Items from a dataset
· · · · · · ·
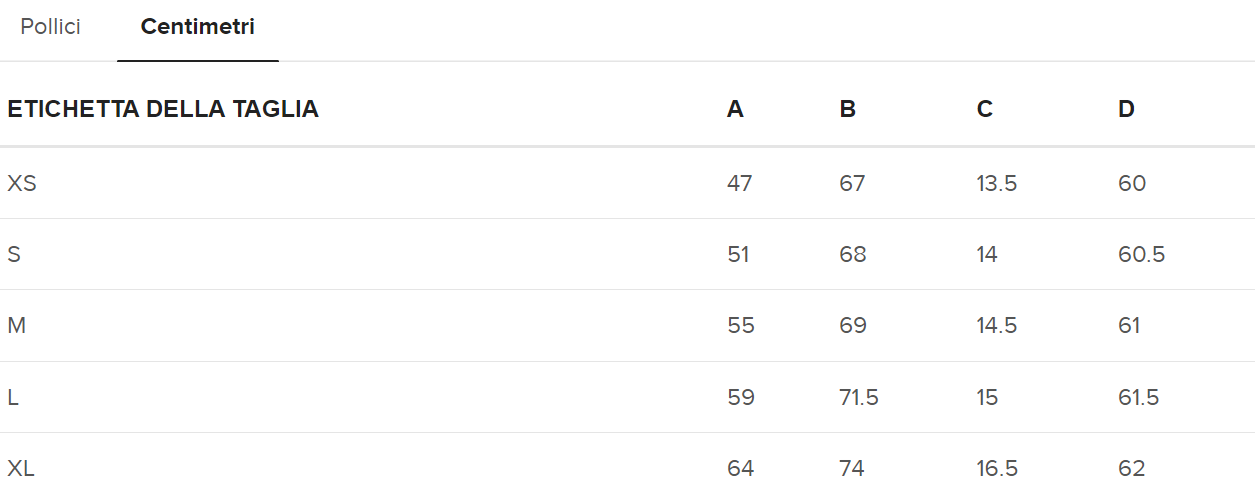Viewport: 1255px width, 499px height.
Task: Click the XS value 47 in column A
Action: [x=740, y=183]
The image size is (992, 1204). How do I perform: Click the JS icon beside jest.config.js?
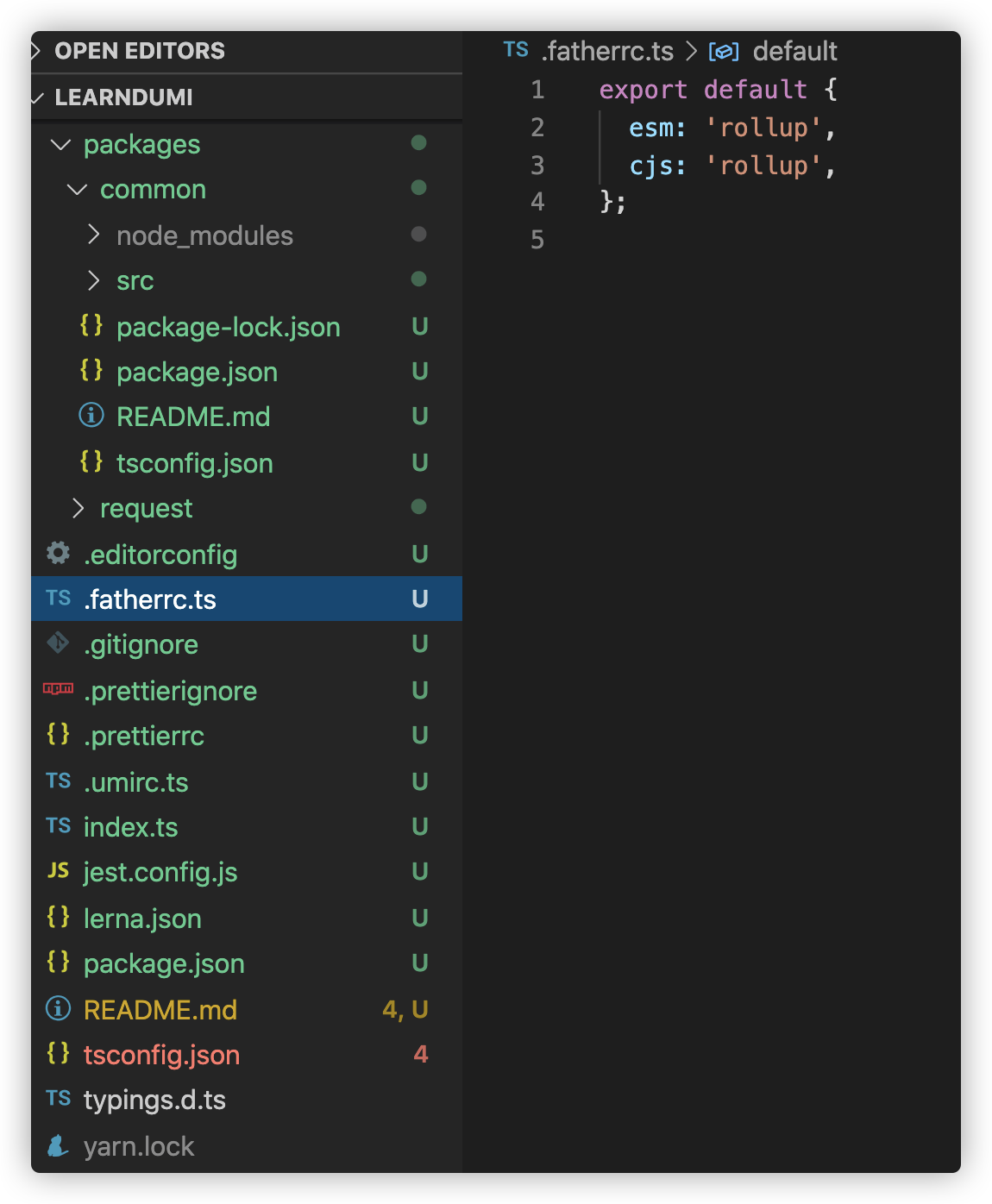(x=58, y=871)
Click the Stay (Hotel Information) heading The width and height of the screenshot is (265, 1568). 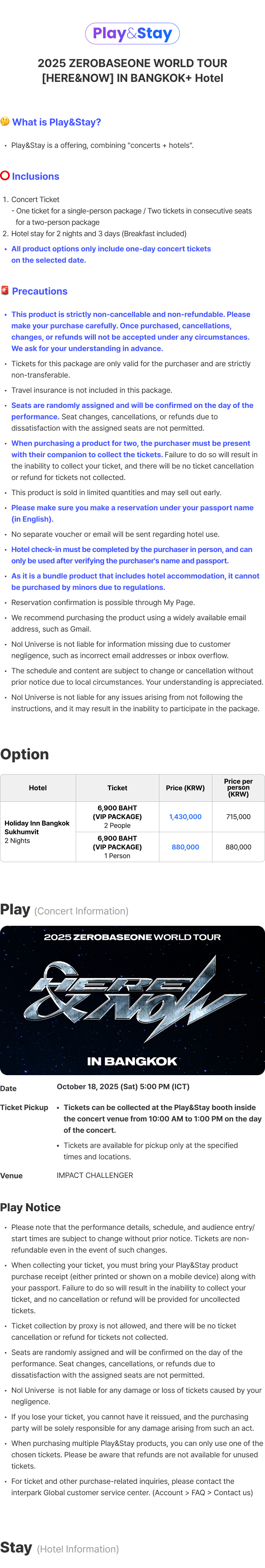tap(59, 1548)
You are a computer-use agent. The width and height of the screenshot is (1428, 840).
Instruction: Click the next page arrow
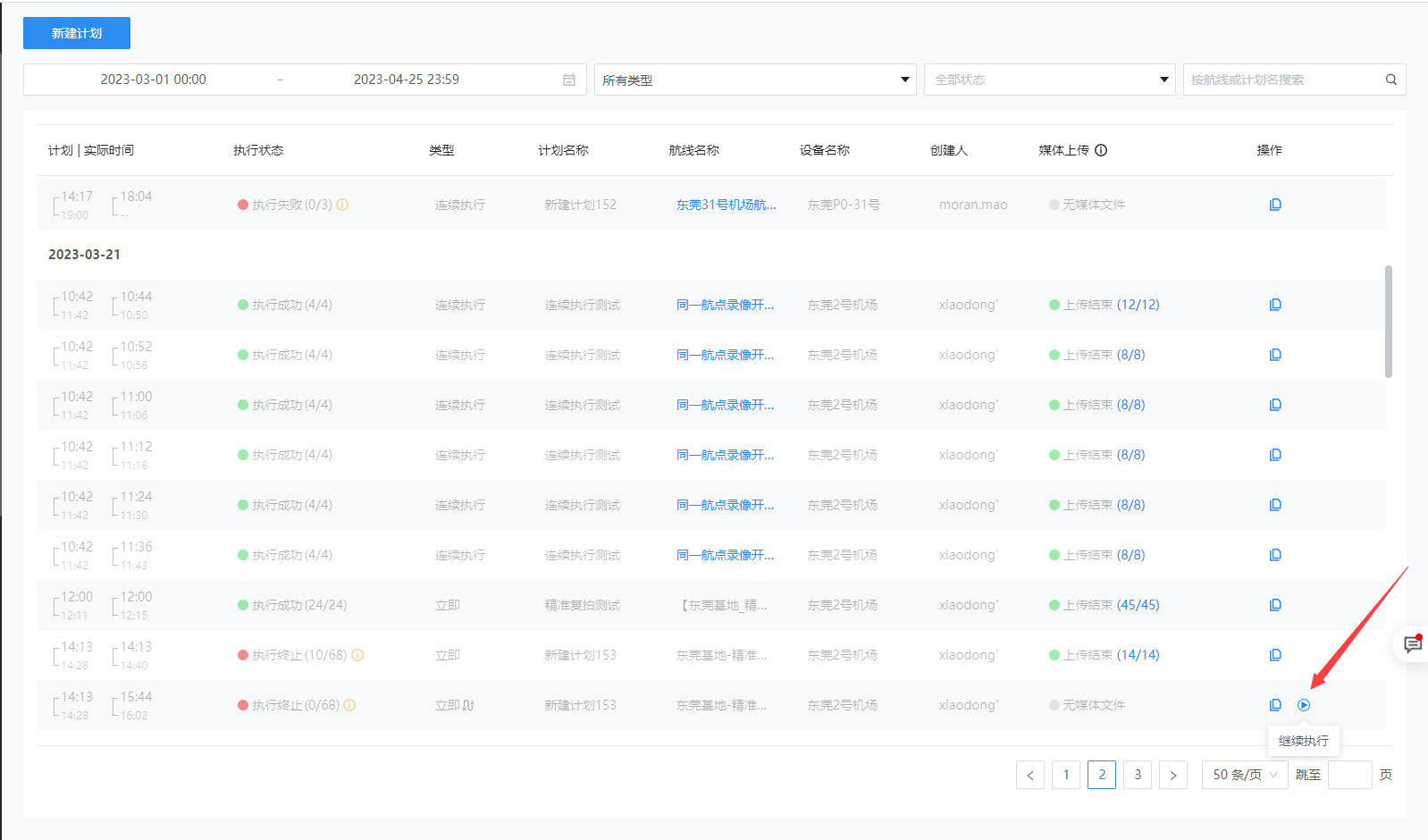tap(1173, 775)
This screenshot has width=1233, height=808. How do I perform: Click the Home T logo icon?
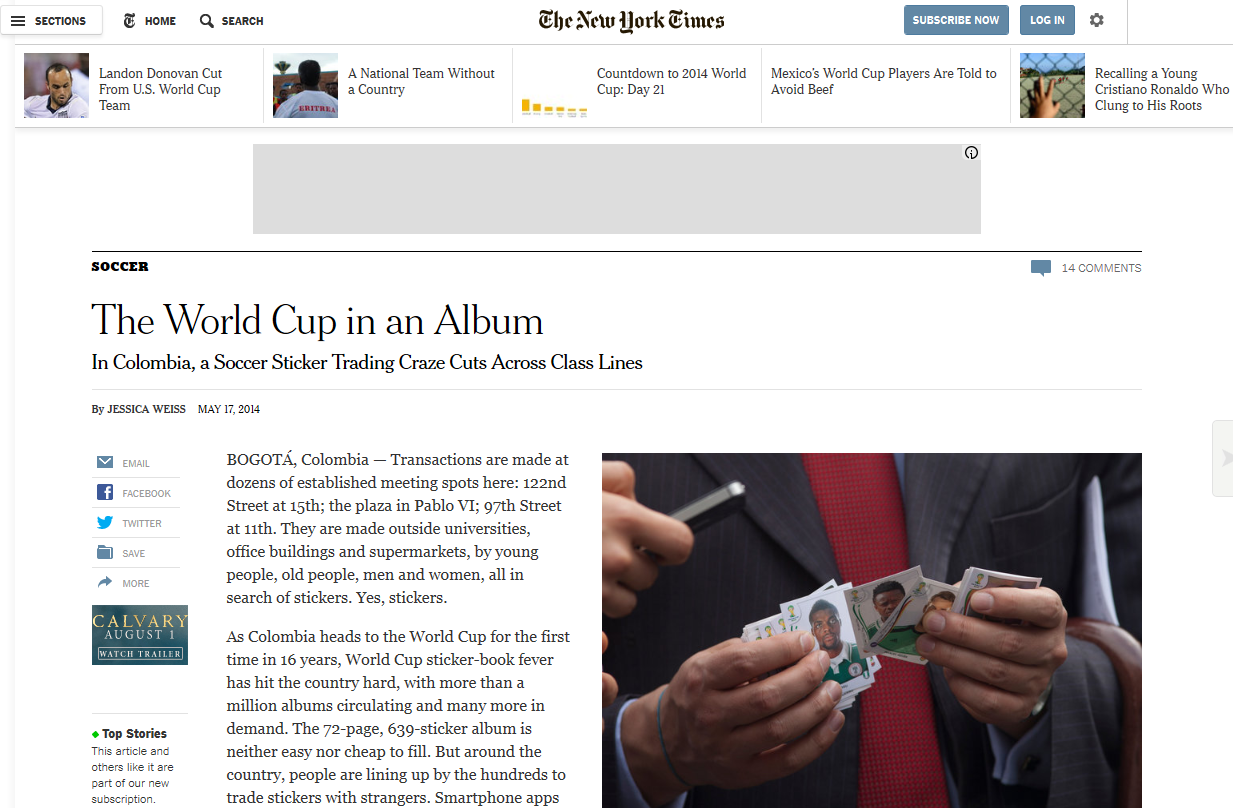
· · · · · · ·
Restate word for word, and only, the lines from the line that contains "Instruction: Click the next page arrow" through the end of the data, both included; pictures are not part of the copy.

Instruction: Click the next page arrow
tap(1173, 775)
This screenshot has width=1233, height=808. How do I perform: Click the Home T logo icon?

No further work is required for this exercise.